Exploring the properties of logical depth might be interesting, but I don't expect a good utility function out of it.

[-]sbenthall11y10

Your point about physical entropy is noted and a good one.

One reason to think that something like D(u/h) would pick out higher level features of reality is that h encodes those higher-level features. It may be possible to run a simulation of humanity on more efficient physical architecture. But unless that simulation is very close to what we've already got, it won't be selected by g.

You make an interesting point about the inefficiency of physics. I'm not sure what you mean by that exactly, and am not in a position of expertise to say otherwise. However, I think there is a way to get around this problem. Like Kolmogorov complexity, depth has another hidden term in it, the specification of the universal Turing machine that is used, concretely, to measure the depth and size of strings. By defining depth in terms of a universal machine that is a physics simulator, then there wouldn't be a way to "bypass" physics computationally. That would entail being able to build a computer, which our physics, that would be more efficient than our physics. Tell me if that's not impossible.

Re: brains, I'm suggesting that we encode whatever we think is important about brains in the h term. If brains execute a computational process, then that process will be preserved somehow. It need not be preserve on grey matter exactly. Those brains could be uploaded onto more efficient architecture.

I appreciate your intuitions on this but this function is designed rather specifically to challenge them.

[-]jimrandomh11y90

I finally figured out what this does.

It takes h, applies an iterated hashing/key-stretching style function to it, and tiles the universe with the result.

Sorry.

[-]cousin_it11y20

Yeah, something like that. "Make the state of the universe such that it's much easier to compute knowing h than without h" doesn't mean that the computation will use any interesting features of h, it could just be key-stretching.

[-]sbenthall11y10

Could you flesh this out? I'm not familiar with key-stretching.

A pretty critical point is whether or not the hashed value is algorithmically random. The depth measure has the advantage of picking over all permissible starting conditions without having to run through each one. So it's not exactly analogous to a brute force attack. So for the moment I'm not convinced on this argument.

[-]sbenthall11y20

Maybe. Can you provide an argument for that?

As stated, that wouldn't maximize g, since applying the hash function once and tiling would cap the universe at finite depth. Tiling doesn't make any sense.

[-][anonymous]11y30

I don't think it's literally tiling. More hash stretching all the way.

[-][anonymous]11y20

I had a hazy sense of that direction of thing being the most likely actual result. Thanks for putting your finger on it for me.

[-]Randaly11y40

Note: I may have badly misunderstood this, as I am not familiar with the notion of logical depth. Sorry if I have!

I found this post's arguments to be much more comprehensible than your previous ones; thanks so much for taking the time to rewrite them. With that said, I see three problems:

1) '-D(u/h)' optimizes for human understanding of (or, more precisely, human information of) the universe, such that given humans you can efficiently get out a description of the rest of the universe. This also ensures that whatever h is defined as continues to exist. But many (indeed, even almost all) humans values aren't about entanglement with the universe. Because h isn't defined explicitly, it's tough for me to state a concrete scenario where this goes wrong. (This isn't a criticism of the definition of h, I agree with your decision not to try to tightly specify it.) But, e.g. it's easy to imagine that humans having any degree of freedom would be inefficient, so people would end drug-addled, in pods, with videos and audio playing continuously to put lots of carefully selected information into the humans. This strikes me as a poor outcome.
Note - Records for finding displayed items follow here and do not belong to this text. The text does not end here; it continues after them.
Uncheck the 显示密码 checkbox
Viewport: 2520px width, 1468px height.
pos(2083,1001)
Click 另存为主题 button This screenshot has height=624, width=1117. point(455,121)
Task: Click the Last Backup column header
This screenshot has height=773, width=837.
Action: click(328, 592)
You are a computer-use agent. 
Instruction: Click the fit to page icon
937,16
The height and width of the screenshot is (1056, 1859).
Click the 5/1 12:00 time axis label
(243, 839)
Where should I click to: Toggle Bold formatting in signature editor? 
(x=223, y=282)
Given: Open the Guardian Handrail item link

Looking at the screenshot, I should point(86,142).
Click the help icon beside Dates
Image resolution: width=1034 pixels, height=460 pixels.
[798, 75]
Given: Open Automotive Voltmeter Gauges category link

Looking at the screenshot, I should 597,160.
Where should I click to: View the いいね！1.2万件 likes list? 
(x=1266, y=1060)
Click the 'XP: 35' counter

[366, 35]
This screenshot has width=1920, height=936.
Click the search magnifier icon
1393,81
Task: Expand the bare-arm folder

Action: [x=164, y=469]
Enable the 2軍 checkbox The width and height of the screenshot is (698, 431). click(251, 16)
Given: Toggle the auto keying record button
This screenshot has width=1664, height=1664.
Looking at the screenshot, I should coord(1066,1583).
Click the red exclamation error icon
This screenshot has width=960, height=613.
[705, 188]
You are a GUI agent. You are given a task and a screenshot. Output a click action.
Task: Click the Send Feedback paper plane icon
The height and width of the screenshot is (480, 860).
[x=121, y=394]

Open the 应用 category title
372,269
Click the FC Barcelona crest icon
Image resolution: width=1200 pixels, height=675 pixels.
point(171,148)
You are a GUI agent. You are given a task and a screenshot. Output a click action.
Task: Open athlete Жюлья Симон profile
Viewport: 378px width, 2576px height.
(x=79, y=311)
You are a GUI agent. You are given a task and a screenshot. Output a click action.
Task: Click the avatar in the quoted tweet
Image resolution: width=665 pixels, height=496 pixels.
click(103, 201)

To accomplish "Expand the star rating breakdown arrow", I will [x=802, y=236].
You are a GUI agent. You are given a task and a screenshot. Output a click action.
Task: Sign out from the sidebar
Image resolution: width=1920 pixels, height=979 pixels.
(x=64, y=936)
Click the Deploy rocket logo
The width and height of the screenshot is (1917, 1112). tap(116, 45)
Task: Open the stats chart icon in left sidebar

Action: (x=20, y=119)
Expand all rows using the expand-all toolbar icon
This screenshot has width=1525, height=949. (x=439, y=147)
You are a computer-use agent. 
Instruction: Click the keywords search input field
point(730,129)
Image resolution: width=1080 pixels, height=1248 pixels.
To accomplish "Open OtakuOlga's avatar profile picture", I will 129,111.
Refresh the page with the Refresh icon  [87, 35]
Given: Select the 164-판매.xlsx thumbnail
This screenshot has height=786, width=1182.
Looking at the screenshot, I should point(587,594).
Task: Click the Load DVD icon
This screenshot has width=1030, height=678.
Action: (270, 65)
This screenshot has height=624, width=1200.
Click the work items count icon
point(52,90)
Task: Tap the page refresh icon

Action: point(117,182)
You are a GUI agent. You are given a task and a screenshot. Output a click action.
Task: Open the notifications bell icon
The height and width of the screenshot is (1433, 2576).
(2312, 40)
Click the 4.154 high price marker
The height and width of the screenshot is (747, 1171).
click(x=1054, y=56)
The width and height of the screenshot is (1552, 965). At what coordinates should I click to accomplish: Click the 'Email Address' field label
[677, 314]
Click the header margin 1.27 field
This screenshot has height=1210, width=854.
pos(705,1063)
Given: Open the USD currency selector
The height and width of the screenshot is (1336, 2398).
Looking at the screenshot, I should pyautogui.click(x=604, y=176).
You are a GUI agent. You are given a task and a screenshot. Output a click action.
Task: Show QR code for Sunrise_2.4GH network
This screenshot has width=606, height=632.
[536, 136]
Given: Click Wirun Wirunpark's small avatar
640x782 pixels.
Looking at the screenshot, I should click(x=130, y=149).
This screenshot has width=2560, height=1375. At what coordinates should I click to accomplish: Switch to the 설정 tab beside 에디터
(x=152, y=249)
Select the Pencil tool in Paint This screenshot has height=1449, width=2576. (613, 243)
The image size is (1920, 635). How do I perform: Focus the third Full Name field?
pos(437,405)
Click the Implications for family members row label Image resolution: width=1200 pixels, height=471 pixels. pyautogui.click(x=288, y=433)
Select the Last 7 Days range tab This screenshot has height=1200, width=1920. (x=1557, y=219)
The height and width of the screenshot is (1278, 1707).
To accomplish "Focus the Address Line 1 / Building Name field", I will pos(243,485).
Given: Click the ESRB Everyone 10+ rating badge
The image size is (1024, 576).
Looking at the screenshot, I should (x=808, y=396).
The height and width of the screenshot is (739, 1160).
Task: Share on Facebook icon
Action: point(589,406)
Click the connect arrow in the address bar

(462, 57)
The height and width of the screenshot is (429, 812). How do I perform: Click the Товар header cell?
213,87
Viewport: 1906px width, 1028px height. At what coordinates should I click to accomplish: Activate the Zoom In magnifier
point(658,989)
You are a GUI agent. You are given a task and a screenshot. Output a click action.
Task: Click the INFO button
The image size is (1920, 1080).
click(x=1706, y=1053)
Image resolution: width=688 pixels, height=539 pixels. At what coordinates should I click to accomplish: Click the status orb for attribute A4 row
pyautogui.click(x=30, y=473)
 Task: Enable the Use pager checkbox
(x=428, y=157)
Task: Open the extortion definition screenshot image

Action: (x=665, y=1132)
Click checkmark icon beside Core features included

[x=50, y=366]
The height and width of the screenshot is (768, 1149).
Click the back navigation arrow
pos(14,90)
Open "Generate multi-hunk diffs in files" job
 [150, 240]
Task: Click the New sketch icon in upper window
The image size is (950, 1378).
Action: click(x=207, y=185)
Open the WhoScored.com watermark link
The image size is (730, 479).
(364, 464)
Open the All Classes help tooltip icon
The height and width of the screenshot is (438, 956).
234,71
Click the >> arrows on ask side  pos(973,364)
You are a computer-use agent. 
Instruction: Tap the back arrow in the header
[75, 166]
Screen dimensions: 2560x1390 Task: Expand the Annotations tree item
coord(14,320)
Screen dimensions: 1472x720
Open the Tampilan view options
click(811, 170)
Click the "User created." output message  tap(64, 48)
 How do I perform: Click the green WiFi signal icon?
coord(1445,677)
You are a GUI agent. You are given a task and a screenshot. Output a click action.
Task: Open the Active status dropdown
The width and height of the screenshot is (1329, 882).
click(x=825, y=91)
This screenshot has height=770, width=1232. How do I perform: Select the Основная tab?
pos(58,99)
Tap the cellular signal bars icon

2) Some people (e.g. David Pearce (?) or MTGandP) argue that the best possible outcome is essentially tiled- that rather than have large and complicated beings human-scale or larger, it would be better to have huge numbers of micro-scale happy beings. I disagree, but I'm not absolutely certain, and I don't think we can rule out this scenario without explicitly or implicitly engaging with it.

3) As I understand it, in 3.1 you state that you aren't claiming that g is an optimal objective function, just that it leaves humans alive. But in this case 'h', which was not ever explicitly defined, is doing almost all of the work: g is guaranteed to preserve 'h', which you verbally identified with the physical state of humanity. But because you haven't offered a completely precise definition of humanity here, what the function as described above would preserve is 'a representation of the physical state of humanity including its biological makeup--DNA and neural architecture--as well as its cultural and technological accomplishments'. This doesn't strike me as a significant improvement from simply directly programming in that humans should survive, for whatever definition of humans/humanity selected; while it leaves the supercontroller with different incentives, in neither scenario are said incentives aligned with human morality.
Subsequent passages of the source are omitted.